I stop you from doing things, and make you wait because I am trying to keep you safe, teach you boundaries, teach you respect, and teach you patience.
I make you wait for your food before giving it to you to make sure it won’t burn you.
I stop you from pulling things out of the bookshelf to stop anything from falling on you and to teach you boundaries. Teaching you that things have a place and need to be left where they belong, if they are not for you to touch.
I stop you from climbing out of your pram for your safety by strapping you in.
I stop you from touching the oven, so you don’t burn yourself.
I stop you from eating things you shouldn’t eat, so you don’t chock on them or get sick.
I leave you carefully laying on the ground when you have a tantrum to get your anger and emotions out. Giving you space to take a minute. I will always be there to make sure you are ok once you have calmed down.
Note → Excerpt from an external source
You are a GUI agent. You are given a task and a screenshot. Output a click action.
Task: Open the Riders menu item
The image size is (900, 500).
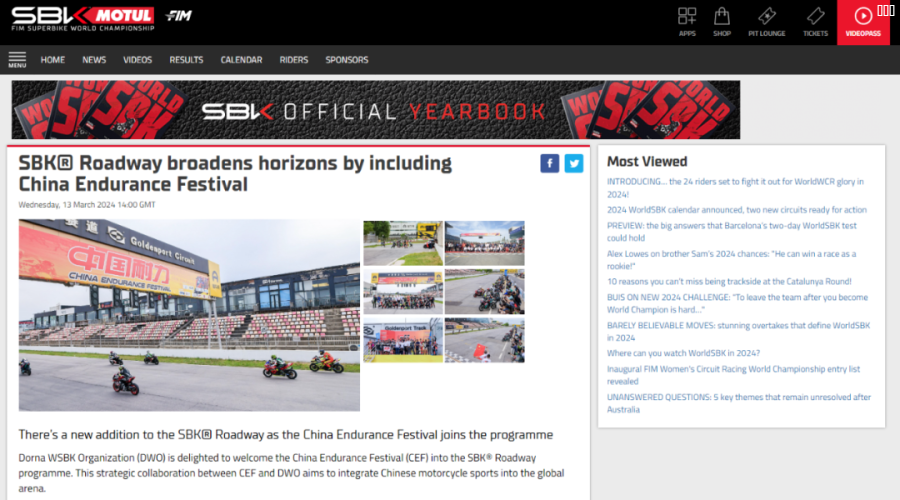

Ready to give you a cuddle and explain why you couldn’t have what you wanted.
I am sure there are many other things you feel I am continuously stopping you from doing, but my child I am just trying to protect you the best I can and raise you the best I can.
I want to appologise for any times I misinterpreted your ‘tantrum’ for just needing your mummy. The times when you got so worked up it became a whole new issue as to why you were upset. The times when you needed me most and I was trying hard to help you by teaching you those lessons and didn’t see the whole picture- aka you were simply just overtired, your teeth were cutting and therefore hurting you, you felt sick, etc.
I want to appologise for the times where I didn’t step in before you got so worked up, even though I saw you get more and more upset, I was unsure of if it was a tantrum or if something was wrong. Deep down I was hurting inside as I hated watching you get so upset but I didn’t step in sooner because I wanted you to know that screaming doesn’t get you what you wanted.
Please always know that I love you so much, you are the best thing that has ever happened to me and I am always trying my best to raise you the best I can. I know I am not perfect and I am sure I get things wrong along the way but we my child are on this journey together and we both just need time to learn how to get through these tantrums/emotions together.
Your Mum xx
To the mums out there, how do you handle tantrums? What have you learnt over the months/years about how to best deal with tantrums/ emotional break downs?